Davis made it a habit to check the contents of the dumpsters he was to empty, in order to avoid damage to his company's vehicles. There had been that time when some damn fool in Northeast had filled a bin with the remnants of a broken sidewalk, and the near ton of concrete rubble had wrecked the machinery that raised the forks to lift the dumpsters. The incident had nearly cost him his job, so he always checked before engaging the hydraulics. Checking the bins also had a collateral benefit; Davis could fix almost any appliance, and had returned many a broken lamp, television, and kitchen item to working condition, realizing small profits when he sold his rescued and refurbished wares.

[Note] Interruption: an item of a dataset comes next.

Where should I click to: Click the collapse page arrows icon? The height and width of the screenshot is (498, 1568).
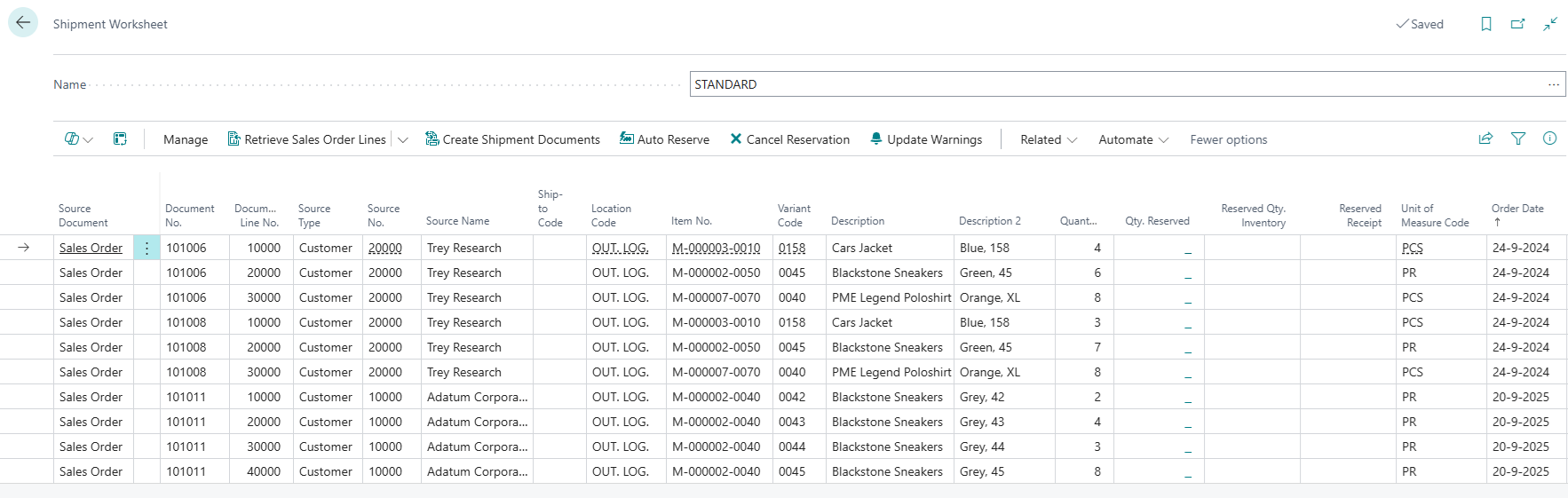tap(1550, 24)

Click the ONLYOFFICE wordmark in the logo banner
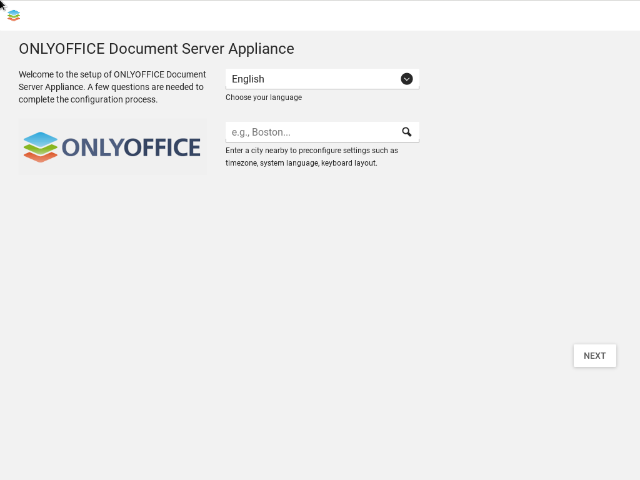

When Davis reached the Miller Gardens dumpster he maneuvered the truck's forks into position, but stopped before inserting them into the slots on the bin. He jumped out of the cab and climbed up on the front fender to look into the bin, noting the usual odor of rotting meat and chicken bones, vegetable remains, and other mixed refuse. He was about to climb down when he spotted a large object wrapped in trash bags and sealed with duct tape, resting below the front lip of the dumpster. He paused for a moment, thinking that it might be a roll of carpet. Then he wondered why anyone discarding carpet would bother to waste two perfectly good trash bags and a roll of tape on a bad rug.
He reached into his jeans, pulled out a pocketknife, and cut a slit just above the seal made by the duct tape. He then unhooked the small Maglite he wore on his belt and reached into the trash bag, the flashlight's beam focused on the slit. At first, it looked like there were only clothes inside, but when Davis attempted to pull the shirt through the hole in the bag, two lifeless hands, bound with duct tape, came with it. Davis recoiled from the lip of the dumpster, bouncing off the grill of the truck and falling to the pavement below.
"SHIT!" he screamed, shivering involuntarily. "SHIT! SHIT! SHIT!"
He scrambled under the fork on the driver's side and grabbed the company cell phone from the cab, dialing 911 as he screamed again.